He wasn’t supposed to mean anything to you. Hyunjin was smoke and fire—reckless with a grin sharp enough to slice silence in half. To the school, he was a walking rebellion. Inked knuckles. Detentions like clockwork. A constellation of girls orbiting him like he was their sun.
But for some reason, his gravity only ever pulled toward you.
You were the antithesis—quiet, poised, a contradiction to his chaos. And still, he chose to drift beside you, like shadow to light. You didn’t ask why. You were too afraid of the answer.
School ended beneath a violet dusk sky, the air swollen with heat and the fading scent of summer.
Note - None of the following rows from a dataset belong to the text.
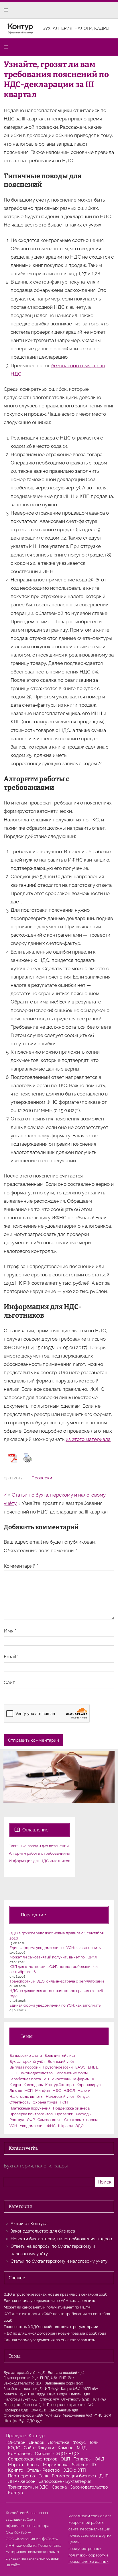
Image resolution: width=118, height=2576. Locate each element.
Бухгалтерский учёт (27, 2061)
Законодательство (36, 2073)
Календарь (33, 2085)
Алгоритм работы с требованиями (39, 1853)
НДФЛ (69, 2090)
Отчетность (19, 2102)
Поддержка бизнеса (71, 2108)
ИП (46, 2079)
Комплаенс (20, 2453)
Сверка (59, 2487)
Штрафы (65, 2126)
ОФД (99, 2459)
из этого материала (88, 1439)
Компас (65, 2447)
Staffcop (80, 2464)
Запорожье (50, 2481)
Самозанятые (50, 2120)
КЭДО (14, 2447)
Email (11, 1656)
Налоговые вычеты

Students poured out in clumps, laughter trailing behind them like ribbons.
He was already there.
Leaning against the graffiti-scratched brick wall just outside the gates, his blazer hung loose, shirt partially untucked, hair kissed golden by the dying sun. Smoke curled from his lips like secrets he never told anyone. The cigarette balanced lazily between his fingers.
When your eyes met, he straightened, flicking the ash with a lazy nonchalance only he could wear like armor. No one dared approach him—not the girls twirling their hair in false innocence, not the boys who spoke loud behind his back but stayed quiet to his face.
But he walked toward you.
Each step heavy with something unsaid.
“Hey,” he murmured, voice low, like velvet fraying at the edges.
You said nothing at first, just watched the way the wind tangled his hair and how the sunset made his eyes look almost... vulnerable.